Été précoce - Affiche

Écrit et découpé d’une manière précise, pointilliste, par Kogo Noda et Ozu, Été précoce est le second volet de la « trilogie Noriko » dans la filmographie de Ozu avec Setsuko Hara en vedette reprenant un personnage sociologiquement et psychologiquement proche de Printemps tardif, le premier volet de 1949, mais il y ajoute un thème secondaire plus angoissant : la lente et inexorable dissolution d’une famille, au début réunie, progressivement séparée par les divers aléas de la vie. Ozu avait déclaré à propos de ce titre : « Davantage que l’histoire, j’ai voulu peindre les métamorphoses et les métempsychoses de l’éphémère ». Le montage traduit constamment cette volonté : brusquement, une scène se conclut ou s’ouvre par un enchaînement surprenant ou inhabituel, rompant la psychologie de la scène, n’introduisant pas à la scène suivante mais constituant une rupture, un tout à lui seul, même de quelques secondes.
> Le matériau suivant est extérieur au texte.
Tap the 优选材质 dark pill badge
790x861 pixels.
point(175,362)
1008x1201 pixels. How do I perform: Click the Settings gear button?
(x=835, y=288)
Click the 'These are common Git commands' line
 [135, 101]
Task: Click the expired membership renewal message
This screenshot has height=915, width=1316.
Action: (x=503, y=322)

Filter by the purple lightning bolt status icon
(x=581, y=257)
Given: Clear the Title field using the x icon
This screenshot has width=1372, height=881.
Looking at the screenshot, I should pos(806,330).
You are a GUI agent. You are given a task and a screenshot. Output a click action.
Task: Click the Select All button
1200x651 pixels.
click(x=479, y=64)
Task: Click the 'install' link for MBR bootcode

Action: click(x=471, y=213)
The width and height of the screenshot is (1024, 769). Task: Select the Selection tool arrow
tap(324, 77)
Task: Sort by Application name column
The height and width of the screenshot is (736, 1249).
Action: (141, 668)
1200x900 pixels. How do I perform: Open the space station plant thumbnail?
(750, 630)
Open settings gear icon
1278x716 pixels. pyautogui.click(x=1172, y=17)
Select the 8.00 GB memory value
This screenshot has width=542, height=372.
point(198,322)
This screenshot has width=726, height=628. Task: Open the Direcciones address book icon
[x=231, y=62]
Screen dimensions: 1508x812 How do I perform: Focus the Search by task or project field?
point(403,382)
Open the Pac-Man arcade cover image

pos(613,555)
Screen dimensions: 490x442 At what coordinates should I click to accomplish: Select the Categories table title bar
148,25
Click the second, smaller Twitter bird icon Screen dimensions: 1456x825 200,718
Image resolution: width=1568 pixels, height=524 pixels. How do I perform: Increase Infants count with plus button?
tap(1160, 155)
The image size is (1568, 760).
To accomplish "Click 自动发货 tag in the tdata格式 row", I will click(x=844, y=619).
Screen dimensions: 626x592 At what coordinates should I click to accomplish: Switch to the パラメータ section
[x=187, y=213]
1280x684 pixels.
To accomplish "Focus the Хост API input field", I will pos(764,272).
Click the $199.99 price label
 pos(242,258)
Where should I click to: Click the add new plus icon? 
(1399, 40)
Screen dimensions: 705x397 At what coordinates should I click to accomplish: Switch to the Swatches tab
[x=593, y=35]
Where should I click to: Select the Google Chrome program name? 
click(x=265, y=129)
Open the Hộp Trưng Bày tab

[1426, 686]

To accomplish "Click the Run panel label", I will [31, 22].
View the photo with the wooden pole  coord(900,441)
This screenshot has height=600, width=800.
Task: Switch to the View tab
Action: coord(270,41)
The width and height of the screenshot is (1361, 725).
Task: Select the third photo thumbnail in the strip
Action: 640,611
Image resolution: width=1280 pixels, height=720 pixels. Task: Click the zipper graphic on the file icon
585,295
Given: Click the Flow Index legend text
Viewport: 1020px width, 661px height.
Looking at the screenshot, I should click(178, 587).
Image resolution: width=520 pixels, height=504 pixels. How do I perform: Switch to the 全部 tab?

Plans de pièces vides, d’arbres, d’objets. Dans Été précoce Le rappel de la Seconde guerre mondiale est récurrent : on parle d’un parent disparu, probablement mort en opérations. Une certaine angoisse de mort flotte sur l’ensemble en dépit de quelques scènes de comédie (au salon de thé, la constitution du clan des vierges contre le clan des mariées, les mini-révoltes des enfants contre les adultes). Les plans symboliques les plus stupéfiants, bien que volontairement imbriqués dans la nécessité réaliste la plus apparente, sont ceux de l’après-midi au pied d’une statue de Bouddha. Casting admirable où Chishu Ryu ne tient pas encore le rôle d’un vieillard mais celui d’un homme mûr un peu bête et coléreux : une curiosité qui permet de mesurer les transformations physiques et psychologiques que lui fit subir Ozu. Concernant le style, un peu d’esthétisme (le ballon s’élevant dans les airs : figure de style convenue du cinéma japonais qu’on retrouve par exemple en 1975 dans un tout autre genre (le film noir policier violent) et chez un cinéaste aussi original et novateur que Kinji Fukasaku) mais aussi d’admirables plans fixes (comme toujours chez Ozu) et de brefs mais remarquables travellings sans oublier un sublime mouvement de grue (promenade finale dans les dunes au bord de la mer) qui annonce tout à fait ce que feront, dix ans plus tard, plus franchement et amplement, des cinéastes tels que Hiroshi Teshigahara ou Masaki Kobayashi.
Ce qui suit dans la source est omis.